__REQUIRED WORK__:
Could you copy the passage from the forum thread on the origins of Daito Ryu word for word, starting with "When it comes" and going on through "at one time."?

━━ GIVEN PASSAGE ━━

Do you have any opinion on what art(s), if any, Sokaku Takeda used when developing Daito Ryu if it doesn't go back to the Aizu clan?

Pax,

Chris


----------



## Chris Parker (Jun 9, 2012)

Hey Chris,

Firstly, I want to say that I personally feel that Takeda Sensei was a singularly gifted martial artist, on a huge number of levels. Secondly, it's very obvious that he had quite a bit of training in a few things, so I don't feel that Daito Ryu was just created out of scratch. I feel that there is a very solid basis to the art, and it's one that I'm quite fond of, really.

When it comes to Sokaku's training, what is unquestioned is that he was trained in Ono-ha Itto Ryu Kenjutsu, and probably/possibly Hozoin Ryu Sojutsu. His family background included members who were known to be skilled with such weapons on both sides, and things like the Itto Ryu are uncontested from everything I've seen. Additionally, he is said to have travelled quite a bit, visiting and training at a number of dojo (there are claims of Jikishinkage Ryu, but they are unverified). Then we have his early training under his father, who was, amongst other things, ranked as a Sumotori at one time.

So I'm not in any doubt about Takeda's training being serious and in-depth, what I question is the idea that Daito Ryu itself, an extensive, unarmoured unarmed-heavy system, dates from when it is claimed to (the late 12th Century, stemming from Minamoto Yoshitsune, who is pretty much a romantic hero for Japanese martial arts). Systems like that are really the product of peacetime, and the late 12th Century was the time of the Genpei Wars (of which the Minamoto clan was a large part), which was followed by the Ashikaga period (fairly turbulent), which moved into the Sengoku Jidai (period of warring states), before getting to the Edo period from the beginning of the 17th Century as the first real time of extended peace. Arts predating this time tend to be weaponry dominant, and although they may have some unarmed, it would tend to be less "developed" in most cases. They would also have far smaller curriculums, not the literally thousands of techniques that Daito Ryu claims.

When we look at the structure of what a Ryu is as well, we get some things that are different from Ryu to Ryu, but some things that are fairly consistent. And one of those consistencies is that the art (Ryu) is passed down in a systematised form, allowing the art to be reliably transmitted. When we then turn back to Daito Ryu, Takeda himself didn't teach Daito Ryu as a systematised art, the formalisation and structure was introduced largely by his son, who also reduced a lot of the weaponry work (giving Ono-ha Itto Ryu it's emphasis again). So that's another gap in the idea that Daito Ryu itself has the history claimed.

━━━
━━ DATA EXCERPT ━━

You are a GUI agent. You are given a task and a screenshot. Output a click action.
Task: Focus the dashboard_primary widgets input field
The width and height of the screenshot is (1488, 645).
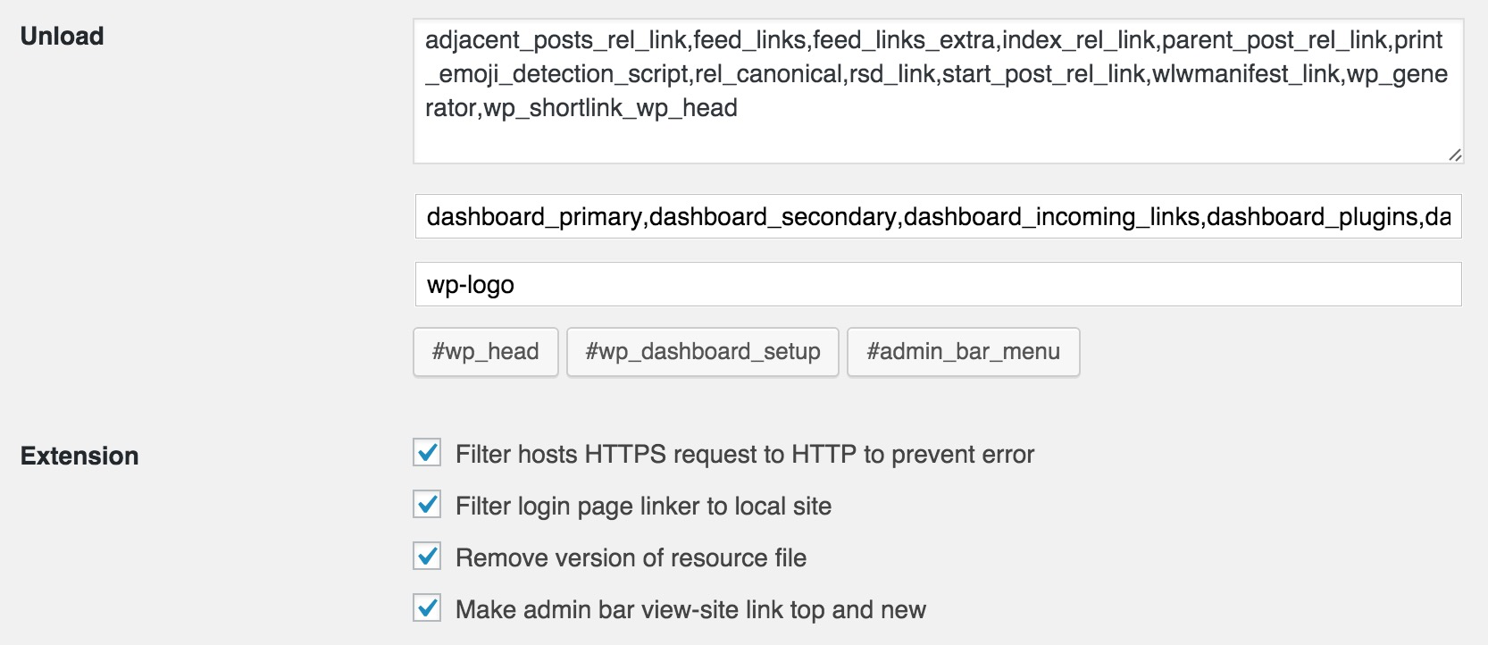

━━━

__PROBLEM SOLUTION__:
When it comes to Sokaku's training, what is unquestioned is that he was trained in Ono-ha Itto Ryu Kenjutsu, and probably/possibly Hozoin Ryu Sojutsu. His family background included members who were known to be skilled with such weapons on both sides, and things like the Itto Ryu are uncontested from everything I've seen. Additionally, he is said to have travelled quite a bit, visiting and training at a number of dojo (there are claims of Jikishinkage Ryu, but they are unverified). Then we have his early training under his father, who was, amongst other things, ranked as a Sumotori at one time.